Since it originally aired, the episode has only been shown once on non-independent television stations. The 9/11 attacks are thought to have ensured that "Flying Dupe'' remained permanently banned going into the 2000s, though it's not difficult to find online.


In "Spongebob, You're Fired'', the aquatic sponge is fired from the Crab Shack and sent to the unemployment line. In a bid to cheer his friend up, Patrick boasts some of the benefits of being out of work, even referring to his idle status as "funemployment.'' However, SpongeBob is intent on doing whatever it takes to return to the working world, and this pissed off a lot of people within the socio-political conversation.

The episode was criticized for referencing the Supplemental Nutrition Program (food stamps benefit). Many political activists interpreted it as a criticism of Americans who needed it to feed themselves and their families. Civil rights activist Al Sharpton labeled it conservative propaganda, claiming "The right-wing found a new hero in its war against the poor.''

The creators defended the episode as a metaphor for the harsh economic climate at the time, but it was mainly right-wing press who agreed with the sentiment. Nickelodeon defended the episode for tapping into a contemporary social zeitgeist, but most lambasted it as an attack on welfare claimants.


In Disney's 1943 anti-Nazi short film Der Fuehrer's Face, Donald Duck is portrayed as a reluctant Nazi who salutes and reads Mein Kampf.

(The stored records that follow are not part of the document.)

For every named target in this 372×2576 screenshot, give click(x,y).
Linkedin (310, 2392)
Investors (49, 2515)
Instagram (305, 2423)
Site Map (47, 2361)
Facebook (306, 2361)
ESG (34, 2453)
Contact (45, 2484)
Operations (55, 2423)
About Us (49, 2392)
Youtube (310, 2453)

Upon release, it widely praised and, in 1994, it was voted one of the best animated films of all-time. As commentary about World War II, it's considered an important work, but that didn't stop Disney from removing it from general circulation until the 21st century.

While the film is meant as a satirical indictment of Hitler's regime, the movie wasn't released on home media until 2010 due to its propagandist themes and portrayal of Donald as a feathery fascist. Elsewhere, it was deemed potentially harmful; in 2002, a Russian court added it to the country's list of "extremist'' materials. However, it was revised again in 2016 and removed from the list.

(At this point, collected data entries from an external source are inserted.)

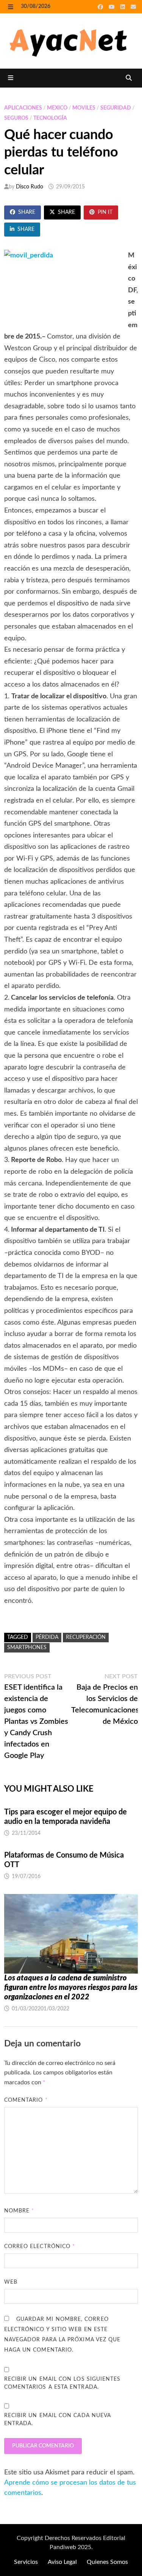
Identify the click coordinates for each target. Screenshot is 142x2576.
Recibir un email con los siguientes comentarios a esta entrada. (62, 2383)
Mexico (57, 108)
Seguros (16, 118)
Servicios (26, 2562)
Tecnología (50, 118)
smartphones (27, 1647)
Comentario (26, 2100)
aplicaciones (23, 108)
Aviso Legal (62, 2562)
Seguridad (115, 108)
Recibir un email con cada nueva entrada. (57, 2419)
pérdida (47, 1637)
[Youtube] (113, 6)
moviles (83, 108)
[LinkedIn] (124, 6)
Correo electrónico (39, 2246)
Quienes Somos (107, 2562)
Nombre (19, 2211)
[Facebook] (101, 6)
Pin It (105, 212)
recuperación (86, 1637)
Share (26, 212)
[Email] (133, 6)
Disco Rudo (29, 187)
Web (10, 2282)
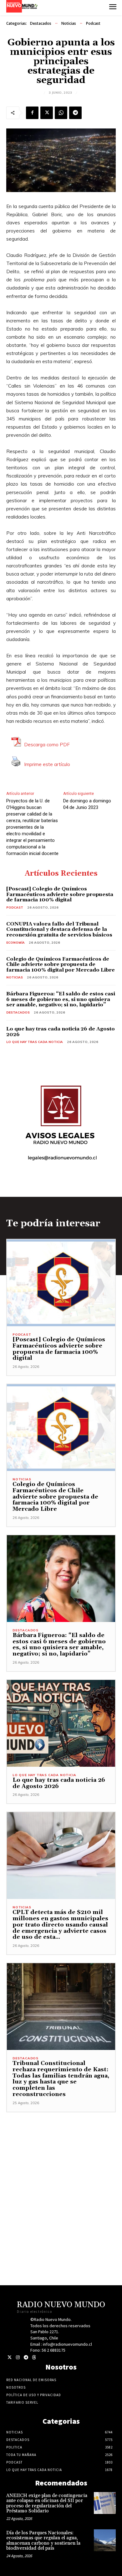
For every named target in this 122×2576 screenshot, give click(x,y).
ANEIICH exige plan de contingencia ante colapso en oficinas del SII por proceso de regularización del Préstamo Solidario (46, 2503)
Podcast (93, 23)
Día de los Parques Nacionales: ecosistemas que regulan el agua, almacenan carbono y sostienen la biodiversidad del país (43, 2541)
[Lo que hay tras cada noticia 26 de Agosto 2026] (61, 1723)
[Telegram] (75, 113)
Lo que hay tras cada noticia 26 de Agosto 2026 (60, 1032)
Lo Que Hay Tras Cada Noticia (34, 1042)
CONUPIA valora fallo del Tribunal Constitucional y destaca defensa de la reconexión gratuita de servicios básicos (59, 929)
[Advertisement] (61, 2173)
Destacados (40, 23)
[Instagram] (17, 2357)
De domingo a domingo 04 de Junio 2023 (87, 804)
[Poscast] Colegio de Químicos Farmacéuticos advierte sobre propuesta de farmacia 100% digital (59, 894)
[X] (46, 113)
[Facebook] (32, 113)
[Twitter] (9, 2357)
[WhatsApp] (61, 113)
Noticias (68, 23)
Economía (15, 943)
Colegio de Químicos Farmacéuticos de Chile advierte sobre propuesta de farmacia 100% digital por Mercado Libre (60, 964)
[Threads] (34, 2357)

Although it was created with the intention of promoting an accompanying toyline, '80s space western Bravestarr. Taking place in the fictional frontier of New Texas, the show blended the Old West with outer space and often pushed boundaries by dealing with some weighty themes. The most notable episode containing controversial subject matter is "The Price'', which sees a drug epidemic break out in the town that turns citizens into addicts.

As if a kids' cartoon featuring townsfolk addicted to drugs wasn't adult-natured, there is a scene where a young character dies from an overdose. As shocking as the scene is, it's not without merit. The social commentary about government's treatment isn't exactly subtle, but it's an opinion that many people shared during Reagan era, as the administration seemed more focused on combating the war on drugs rather than paying more attention to suffering addicts.


Porygon Pokemon

We've all heard the argument that certain entertainment is harmful to children, but one episode of Pokémon literally was. So much so, many of the show's younger viewers ended up in the hospital due to induced seizure attacks as a result of hyperactive strobe lightning effects.

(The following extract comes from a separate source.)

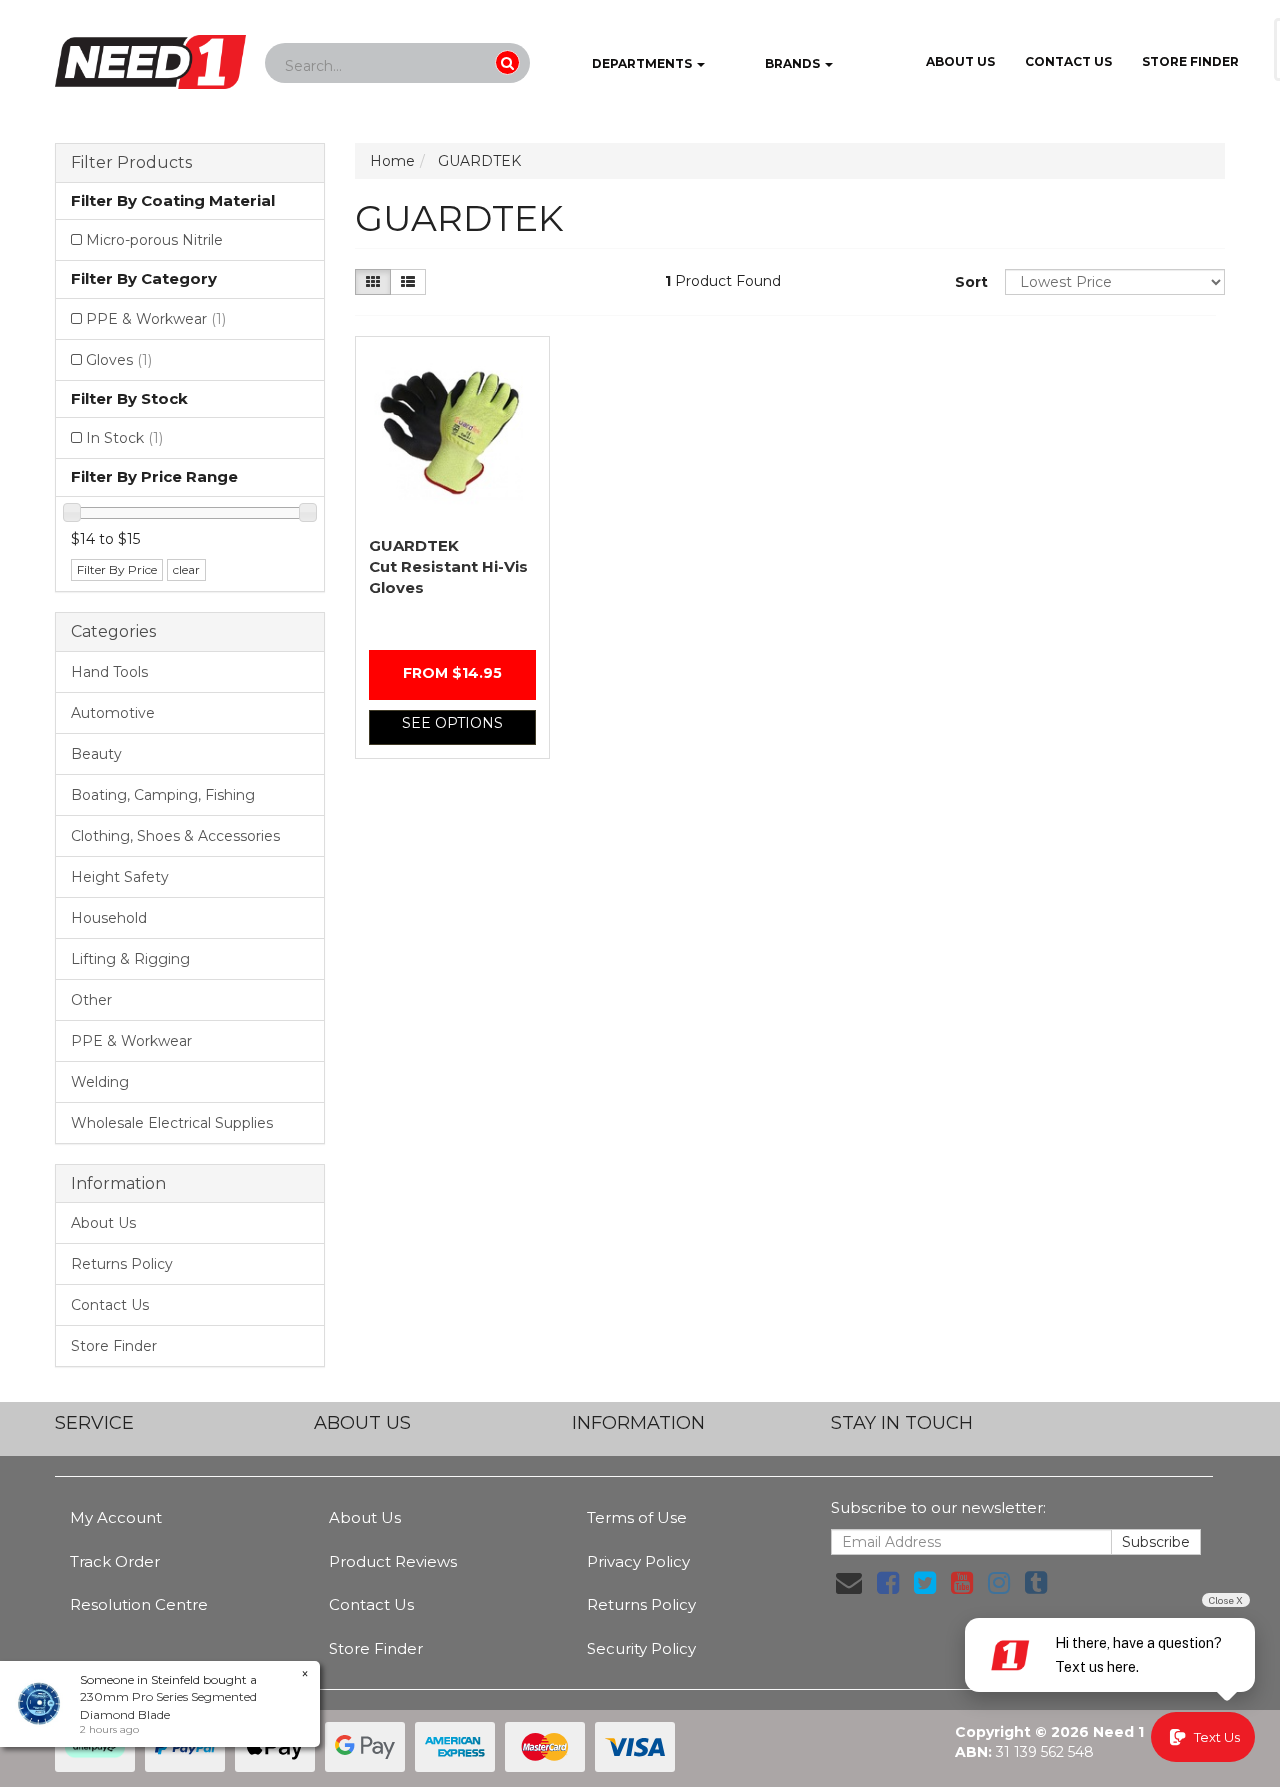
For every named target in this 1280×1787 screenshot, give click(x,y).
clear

Titled “Electric Soldier Porygon” and airing in 1997, the episode allegedly sent nearly 700 of Japan's children to a medical facility. The adorable Pikachu was to blame for the atrocities, as the effects in question were used to enhance one of his lightning attacks against some incoming missiles. In the true spirit of Japanese anime, it ended up all kinds of crazy.

The incident was reported by the media as "Pokémon Shock'' and caused the show to be withdrawn from circulation for months. When it did return, it did so with alterations to ensure that no more kids would suffe, saving the show from more terrible publicity and declining sales.